Our individual lives have unique and nuanced dimensions and include many different ways to participate in the arts. My fondest memories of arts engagement trace back to childhood and stem from my parents looking to the arts to help my brother and me understand our cultures. My father introduced us to the works of African American writers, musicians, and visual artists to make sure we understood the African American experience, intellectually and emotionally. My mom was adamant that we had exposure to the work of Mexican artists of all kinds—visual artists, writers, performers, artisans, and tradition bearers. There was an artists' collective, known as St. Elmo’s Village, that was near my grandmother's house and we used to go visit her every Sunday. We would stop by the artists’ collective to see what the artists were doing, and they were always working on something different and amazing and we were curious to see it. Those experiences were meaningful for many reasons, one of them being the cultivation of curiosity at an early age. The more I learned about my own cultures, the more curious I became about the cultures of others. I
think I also, through those experiences, learned that people rely on the arts to tell their story fully as humans.

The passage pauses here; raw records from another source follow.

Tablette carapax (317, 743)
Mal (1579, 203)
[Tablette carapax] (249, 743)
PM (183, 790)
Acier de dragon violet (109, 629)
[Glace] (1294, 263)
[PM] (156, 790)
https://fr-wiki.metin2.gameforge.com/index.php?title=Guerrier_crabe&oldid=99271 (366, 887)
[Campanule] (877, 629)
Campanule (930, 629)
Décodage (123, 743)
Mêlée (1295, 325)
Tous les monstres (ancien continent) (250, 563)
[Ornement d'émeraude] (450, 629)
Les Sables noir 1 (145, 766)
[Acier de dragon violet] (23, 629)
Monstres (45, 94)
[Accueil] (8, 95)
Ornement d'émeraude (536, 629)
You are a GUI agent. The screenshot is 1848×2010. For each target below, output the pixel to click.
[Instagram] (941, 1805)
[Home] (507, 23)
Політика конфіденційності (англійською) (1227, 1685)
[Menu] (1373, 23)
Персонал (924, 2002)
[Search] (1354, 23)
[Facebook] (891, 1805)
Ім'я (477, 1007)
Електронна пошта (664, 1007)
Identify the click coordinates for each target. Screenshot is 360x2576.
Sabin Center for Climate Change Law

Family traditions intersect with the idea of having aesthetics in your life and taking care to share something in a way that is special. In the summertime, I would visit my mother's family in Mexico and the elders there were very committed to stewarding traditions, whether it was around food or a life event such as a baptism. In my experience in California with my father’s African American family, there was care taken around New Year's and the foods we ate. There's something about those family traditions that I think affirms the idea that having aesthetics in your life and taking care to share something in a way that is special is essential. It’s connected to our human dignity.

I have always loved going to exhibitions, concerts, and festivals, and taking part in all of the ways that we participate as audience members or consumers. When I have time, there is the joy of making things, taking ceramics classes and dabbling in creative endeavors at home. My childhood arts engagement has flowed into my adult life in that, when I have family or friends over, there's a lot of care taken to host, especially when it's something that is a tradition or part of my heritage—there's a stewardship that comes with that, and it makes you pay attention to the aesthetic choices and the roots of the traditions as well as their evolution.

So, when I go to other places or other countries, in addition to experiencing the arts that are presented in cultural venues like museums and concert halls—which can be extraordinary—there’s also something really important about understanding the fashion, how people dress, the choices that they make to express themselves. Or understanding the food of that place, the dishes they make that they are proud of. I think it's very important to pay attention to those things too.

I've been working in the arts for almost 30 years. A lot of my training has been in fields that are about creating equitable places where all people can thrive. And I am convinced that you can't do that well without including arts, culture, and design. I think of those very early experiences where my parents relied on the arts to make sure that my brother and I were proud of where we came from, and had not just an intellectual understanding but a deep, well-rounded understanding of the histories that preceded us, and the tools to help us understand the contemporary. All of that has informed my worldview and cemented my belief that the arts need to be woven throughout various dimensions of our society and our lives.

The idea of the arts just being set aside in a bubble that you touch just once in a while, that's not enough. The experience of art is a precondition for so many other priorities that we say we want to accomplish as a nation of opportunity. In order for us to care about a group of people that we don't have connection to, or don't know well, we have to be curious. If we’re not able to establish that kind of connection, curiosity, empathy, or whatever tethers us to other humans, we will never get to the important priorities we say we want to do or be the society we aspire to be.

In this issue of American Artscape, we explore and celebrate the vital role that the arts and culture have in our everyday lives. These first-person narratives showcase various art disciplines and examples of community engagement, and they illuminate one common theme: that to live an artful life—to connect with the arts and see the intersections with other dimensions of our lives, whether it is health, transportation, or the built environment—is essential to lifting up humankind.